WORK REQUEST: Keeping every line intact, repeat the data word for word.

Stored records:
******
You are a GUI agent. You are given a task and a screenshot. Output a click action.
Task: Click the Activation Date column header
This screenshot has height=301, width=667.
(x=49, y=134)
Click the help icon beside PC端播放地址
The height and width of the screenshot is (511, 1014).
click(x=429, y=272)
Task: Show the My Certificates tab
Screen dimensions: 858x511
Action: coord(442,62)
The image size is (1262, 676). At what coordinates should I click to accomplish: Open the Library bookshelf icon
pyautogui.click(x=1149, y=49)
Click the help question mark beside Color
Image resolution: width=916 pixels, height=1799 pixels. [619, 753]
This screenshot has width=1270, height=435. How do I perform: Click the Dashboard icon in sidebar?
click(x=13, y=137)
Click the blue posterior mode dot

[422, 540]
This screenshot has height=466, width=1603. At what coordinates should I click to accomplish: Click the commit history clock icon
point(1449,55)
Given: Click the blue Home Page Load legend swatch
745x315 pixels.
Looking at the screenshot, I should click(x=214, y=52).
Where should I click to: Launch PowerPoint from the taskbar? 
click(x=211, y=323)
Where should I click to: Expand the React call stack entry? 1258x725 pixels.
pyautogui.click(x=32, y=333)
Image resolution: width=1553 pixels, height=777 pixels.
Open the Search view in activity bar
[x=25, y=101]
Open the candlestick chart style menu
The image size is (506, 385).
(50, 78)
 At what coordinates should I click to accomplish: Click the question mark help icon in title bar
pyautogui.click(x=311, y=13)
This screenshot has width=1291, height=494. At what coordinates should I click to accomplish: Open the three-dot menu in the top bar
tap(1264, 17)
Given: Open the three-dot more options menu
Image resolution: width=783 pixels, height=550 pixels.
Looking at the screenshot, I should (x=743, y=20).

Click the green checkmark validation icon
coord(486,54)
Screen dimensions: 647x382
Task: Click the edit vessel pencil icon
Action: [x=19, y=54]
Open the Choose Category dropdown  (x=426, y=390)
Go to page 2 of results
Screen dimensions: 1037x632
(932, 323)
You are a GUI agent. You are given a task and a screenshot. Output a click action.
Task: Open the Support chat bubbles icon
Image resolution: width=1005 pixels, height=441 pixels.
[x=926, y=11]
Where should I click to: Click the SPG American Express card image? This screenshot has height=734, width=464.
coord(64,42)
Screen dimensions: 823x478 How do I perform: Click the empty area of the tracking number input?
******
YOUR RESPONSE:
You are a GUI agent. You are given a task and a screenshot. Output a click action.
Task: Click the Activation Date column header
This screenshot has height=301, width=667.
(x=49, y=134)
Click the help icon beside PC端播放地址
The height and width of the screenshot is (511, 1014).
click(x=429, y=272)
Task: Show the My Certificates tab
Screen dimensions: 858x511
Action: coord(442,62)
The image size is (1262, 676). At what coordinates should I click to accomplish: Open the Library bookshelf icon
pyautogui.click(x=1149, y=49)
Click the help question mark beside Color
Image resolution: width=916 pixels, height=1799 pixels. [619, 753]
This screenshot has width=1270, height=435. How do I perform: Click the Dashboard icon in sidebar?
click(x=13, y=137)
Click the blue posterior mode dot

[422, 540]
This screenshot has height=466, width=1603. At what coordinates should I click to accomplish: Click the commit history clock icon
point(1449,55)
Given: Click the blue Home Page Load legend swatch
745x315 pixels.
Looking at the screenshot, I should click(x=214, y=52).
Where should I click to: Launch PowerPoint from the taskbar? 
click(x=211, y=323)
Where should I click to: Expand the React call stack entry? 1258x725 pixels.
pyautogui.click(x=32, y=333)
Image resolution: width=1553 pixels, height=777 pixels.
Open the Search view in activity bar
[x=25, y=101]
Open the candlestick chart style menu
The image size is (506, 385).
(50, 78)
 At what coordinates should I click to accomplish: Click the question mark help icon in title bar
pyautogui.click(x=311, y=13)
This screenshot has width=1291, height=494. At what coordinates should I click to accomplish: Open the three-dot menu in the top bar
tap(1264, 17)
Given: Open the three-dot more options menu
Image resolution: width=783 pixels, height=550 pixels.
Looking at the screenshot, I should (x=743, y=20).

Click the green checkmark validation icon
coord(486,54)
Screen dimensions: 647x382
Task: Click the edit vessel pencil icon
Action: [x=19, y=54]
Open the Choose Category dropdown  (x=426, y=390)
Go to page 2 of results
Screen dimensions: 1037x632
(932, 323)
You are a GUI agent. You are given a task and a screenshot. Output a click action.
Task: Open the Support chat bubbles icon
Image resolution: width=1005 pixels, height=441 pixels.
[x=926, y=11]
Where should I click to: Click the SPG American Express card image? This screenshot has height=734, width=464.
coord(64,42)
Screen dimensions: 823x478 How do I perform: Click the empty area of the tracking number input?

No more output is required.